At the end of the day, we want to report accurately in verifiable ways how many people were tested and how many vaccines were administered. We also want to report counts of people served and stratify our reports by race, gender, ethnicity, type of vaccine, no. of doses, race, age-group, zip code, etc. Somehow, after living through the embarrassment of failing to register people at the exchanges ten years later, we are still unable to register people in a logical manner and our systems do not work.
For example, NYC created multiple appointment and registration systems that did not talk to each other so there was no way of knowing if people had booked multiple appointments and consequently had taken multiple slots, thus impacting the efficiency of the system. The test-based alert system sent over 20 reminder messages that were unclear and confusing, they had a helpline that was unhelpful. Initially, almost 50 percent of the demographic data was missing, that improved over time as NYC DOHMH decided to require reporting of demographics from all partners that were involved in administering the vaccine. NYC DOHMH does not have a standards-based immunization registry.

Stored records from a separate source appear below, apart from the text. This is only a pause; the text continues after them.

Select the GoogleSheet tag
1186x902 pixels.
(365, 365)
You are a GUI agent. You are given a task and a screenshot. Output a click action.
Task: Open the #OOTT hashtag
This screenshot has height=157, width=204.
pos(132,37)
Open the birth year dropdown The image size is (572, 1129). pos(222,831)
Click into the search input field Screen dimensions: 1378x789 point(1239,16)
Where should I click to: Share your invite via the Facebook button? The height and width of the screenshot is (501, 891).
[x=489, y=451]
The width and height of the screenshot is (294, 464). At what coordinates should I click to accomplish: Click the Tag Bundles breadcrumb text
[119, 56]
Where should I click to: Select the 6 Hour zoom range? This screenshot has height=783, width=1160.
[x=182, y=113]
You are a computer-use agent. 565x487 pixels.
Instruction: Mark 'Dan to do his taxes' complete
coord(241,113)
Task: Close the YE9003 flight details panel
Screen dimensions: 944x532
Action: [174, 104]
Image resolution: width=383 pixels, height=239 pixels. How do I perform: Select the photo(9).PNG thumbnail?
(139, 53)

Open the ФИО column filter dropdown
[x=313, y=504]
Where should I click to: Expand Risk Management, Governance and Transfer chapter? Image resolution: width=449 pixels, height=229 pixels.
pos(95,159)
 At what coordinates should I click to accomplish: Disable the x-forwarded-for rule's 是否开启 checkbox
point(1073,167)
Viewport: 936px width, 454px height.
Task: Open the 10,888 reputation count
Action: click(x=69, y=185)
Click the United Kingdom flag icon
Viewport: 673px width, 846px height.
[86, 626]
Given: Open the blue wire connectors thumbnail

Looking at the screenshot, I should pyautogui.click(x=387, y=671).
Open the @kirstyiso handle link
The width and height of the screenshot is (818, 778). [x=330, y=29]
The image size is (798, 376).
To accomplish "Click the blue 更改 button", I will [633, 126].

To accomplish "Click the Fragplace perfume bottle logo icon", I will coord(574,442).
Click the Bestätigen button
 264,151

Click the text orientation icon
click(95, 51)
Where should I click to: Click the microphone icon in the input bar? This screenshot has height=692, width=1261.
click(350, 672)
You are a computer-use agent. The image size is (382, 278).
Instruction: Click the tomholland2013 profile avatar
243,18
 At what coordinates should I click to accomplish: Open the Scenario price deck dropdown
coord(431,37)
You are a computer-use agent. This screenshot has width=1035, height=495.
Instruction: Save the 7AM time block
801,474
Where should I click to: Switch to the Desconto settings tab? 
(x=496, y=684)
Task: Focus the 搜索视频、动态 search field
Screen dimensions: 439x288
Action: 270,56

How can the largest public health department in the US not have a standards-based immunization registry and lab systems? If they had had a functional EMPI, they could have used it as an integrator so that all the data for an individual would have been linked, and later facilitate the issuing of a vaccine credential or passport. Additionally, the EMPI could have consumed data from the DMV, NYC ID system, and other public and government systems to create a comprehensive list of all New Yorkers that needed vaccinations—as aggregation and matching are key capabilities of an EMPI solution. Getting proof of vaccination can be a challenge if a person loses the paper-based handwritten card with the CDC logo as many systems do not have easy mechanisms to reissue a card as not all information made it into the system. Even today data is missing about what vaccination was administered to whom. All this could have been averted if instead of creating clucky IT solutions, we had used a stable EMPI solution to locate people and spent our energy on planning for a better service experience for our citizens.
Also, the social media campaigns to promote vaccine uptake are mostly ineffective and we continue to use techniques and strategies that are not working. Despite the needle moving very slowly on vaccine uptake, we continue to waste public funds by using messaging channels and running social media ads that are making little to no difference. Again, if we had an EMPI we would be able to deliver individual and person-centered messages that might work better, as EMPI captures address and point-data. Above all we should be evaluating all these approaches to assess whether the person-centered approaches worked better than the large media campaigns.
Lastly, we learned that people do not trust the government and agencies of government services. This diminishing trust in governments is not just a US, but a global phenomenon, based on a recent study published in Health Affairs based on data collected in 2018. Given that the trust in governments was low in 2018 with no COVID pandemic in sight, it is important for public health departments to evaluate their strategy for vaccine messaging. Federal, state, and city governments are spending a large proportion of their COVID budgets on public health messaging that is wasteful and does not demonstrate a return on investment. These funds can and should be targeted strategically, and an EMPI can help appropriately target messages to the unvaccinated, while also delivering on the mission of public health, to “prevent disease, prolong life, and promote health through the organized efforts and informed choices of society, organizations, public and private communities, and individuals.”